▶ _JOB 1_
In the gc.recentObjectsHook patch email, swap "configuration option" for "config setting" and give the passage starting at "This patch introduces" and ending at "of their age.".
▶ _JOB 2_
According to the gc.recentObjectsHook patch email, what is the drawback of extending the grace period?
▶ _JOB 3_
Please carry the gc.recentObjectsHook patch email forward from the point where it stops.

▶ _SOURCE EXTRACT_
Git Mailing List Archive mirror
 help / color / mirror / Atom feed
From: Taylor Blau <me@ttaylorr.com>
To: git@vger.kernel.org
Cc: Derrick Stolee <derrickstolee@github.com>,
	Jeff King <peff@peff.net>, Junio C Hamano <gitster@pobox.com>,
	Chris Torek <chris.torek@gmail.com>
Subject: [PATCH v4 2/2] gc: introduce `gc.recentObjectsHook`
Date: Mon, 15 May 2023 20:24:06 -0400	[thread overview]
Message-ID: <18e50d2517ba4cc81d4bafb0b029ca7a770f23a7.1684196634.git.me@ttaylorr.com> (raw)
In-Reply-To: <cover.1684196634.git.me@ttaylorr.com>

This patch introduces a new multi-valued configuration option,
`gc.recentObjectsHook` as a means to mark certain objects as recent (and
thus exempt from garbage collection), regardless of their age.

When performing a garbage collection operation on a repository with
unreachable objects, Git makes its decision on what to do with those
object(s) bed on how recent the objects are or not. Generally speaking,
unreachable-but-recent objects stay in the repository, and older objects
are discarded.

However, we have no convenient way to keep certain precious, unreachable
objects around in the repository, even if they have aged out and would
be pruned. Our options today consist of:

  - Point references at the reachability tips of any objects you
    consider precious, which may be undesirable or infeasible.

  - Track them via the reflog, which may be undesirable since the
    reflog's lifetime is limited to that of the reference it's tracking
    (and callers may want to keep those unreachable objects around for
    longer).

  - Extend the grace period, which may keep around other objects that
    the caller *does* want to discard.

  - Manually modify the mtimes of objects you want to keep. If those
    objects are already loose, this is easy enough to do (you can just
    enumerate and `touch -m` each one).

▶ _GIVEN DATA_

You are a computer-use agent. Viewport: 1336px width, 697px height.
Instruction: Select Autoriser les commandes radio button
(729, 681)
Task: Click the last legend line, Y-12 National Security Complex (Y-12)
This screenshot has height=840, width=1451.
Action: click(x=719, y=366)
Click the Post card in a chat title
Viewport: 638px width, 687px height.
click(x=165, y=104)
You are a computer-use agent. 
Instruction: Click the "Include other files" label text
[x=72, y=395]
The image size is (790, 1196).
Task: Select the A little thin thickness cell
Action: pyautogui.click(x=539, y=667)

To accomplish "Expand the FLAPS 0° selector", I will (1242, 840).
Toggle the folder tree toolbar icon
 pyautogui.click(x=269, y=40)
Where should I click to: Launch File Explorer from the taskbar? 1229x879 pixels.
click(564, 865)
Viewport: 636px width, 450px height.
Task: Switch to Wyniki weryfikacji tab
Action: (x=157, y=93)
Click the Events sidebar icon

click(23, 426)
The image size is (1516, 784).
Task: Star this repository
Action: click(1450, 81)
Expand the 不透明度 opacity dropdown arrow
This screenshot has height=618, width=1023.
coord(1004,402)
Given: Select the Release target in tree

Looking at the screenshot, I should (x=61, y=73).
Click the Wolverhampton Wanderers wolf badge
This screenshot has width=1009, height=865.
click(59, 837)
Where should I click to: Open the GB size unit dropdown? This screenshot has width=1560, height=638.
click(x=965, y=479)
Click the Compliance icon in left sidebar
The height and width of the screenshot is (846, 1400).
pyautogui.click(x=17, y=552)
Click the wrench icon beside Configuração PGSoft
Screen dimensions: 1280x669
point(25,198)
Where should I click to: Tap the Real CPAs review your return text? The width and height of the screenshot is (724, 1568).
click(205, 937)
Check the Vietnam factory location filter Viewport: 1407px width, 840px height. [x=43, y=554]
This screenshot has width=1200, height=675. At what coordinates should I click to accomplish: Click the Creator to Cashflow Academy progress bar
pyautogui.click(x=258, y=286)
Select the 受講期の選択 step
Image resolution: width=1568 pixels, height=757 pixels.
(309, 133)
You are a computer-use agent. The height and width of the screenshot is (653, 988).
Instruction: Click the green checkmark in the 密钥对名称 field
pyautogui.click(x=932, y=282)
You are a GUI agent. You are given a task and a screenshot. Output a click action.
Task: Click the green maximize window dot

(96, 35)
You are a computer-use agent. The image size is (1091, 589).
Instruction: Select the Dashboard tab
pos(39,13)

▶ _WRITTEN RESPONSE 1_
This patch introduces a new multi-valued config setting,
`gc.recentObjectsHook` as a means to mark certain objects as recent (and
thus exempt from garbage collection), regardless of their age.

▶ _WRITTEN RESPONSE 2_
It may keep around other objects that the caller does want to discard.

▶ _WRITTEN RESPONSE 3_
    But if they are packed, you will either end up modifying the mtimes
    of *all* objects in that pack, or be forced to write out a loose
    copy of that object, both of which may be undesirable. Even worse,
    if they are in a cruft pack, that requires modifying its `*.mtimes`
    file by hand, since there is no exposed plumbing for this.

  - Force the caller to construct the pack of objects they want
    to keep themselves, and then mark the pack as kept by adding a
    ".keep" file. This works, but is burdensome for the caller, and
    having extra packs is awkward as you roll forward your cruft pack.

This patch introduces a new option to the above list via the
`gc.recentObjectsHook` configuration, which allows the caller to
specify a program (or set of programs) whose output is treated as a set
of objects to treat as recent, regardless of their true age.

The implementation is straightforward. Git enumerates recent objects via
`add_unseen_recent_objects_to_traversal()`, which enumerates loose and
packed objects, and eventually calls add_recent_object() on any objects
for which `want_recent_object()`'s conditions are met.

This patch modifies the recency condition from simply "is the mtime of
this object more recent than the cutoff?" to "[...] or, is this object
mentioned by at least one `gc.recentObjectsHook`?".

Depending on whether or not we are generating a cruft pack, this allows
the caller to do one of two things:

  - If generating a cruft pack, the caller is able to retain additional
    objects via the cruft pack, even if they would have otherwise been
    pruned due to their age.

  - If not generating a cruft pack, the caller is likewise able to
    retain additional objects as loose.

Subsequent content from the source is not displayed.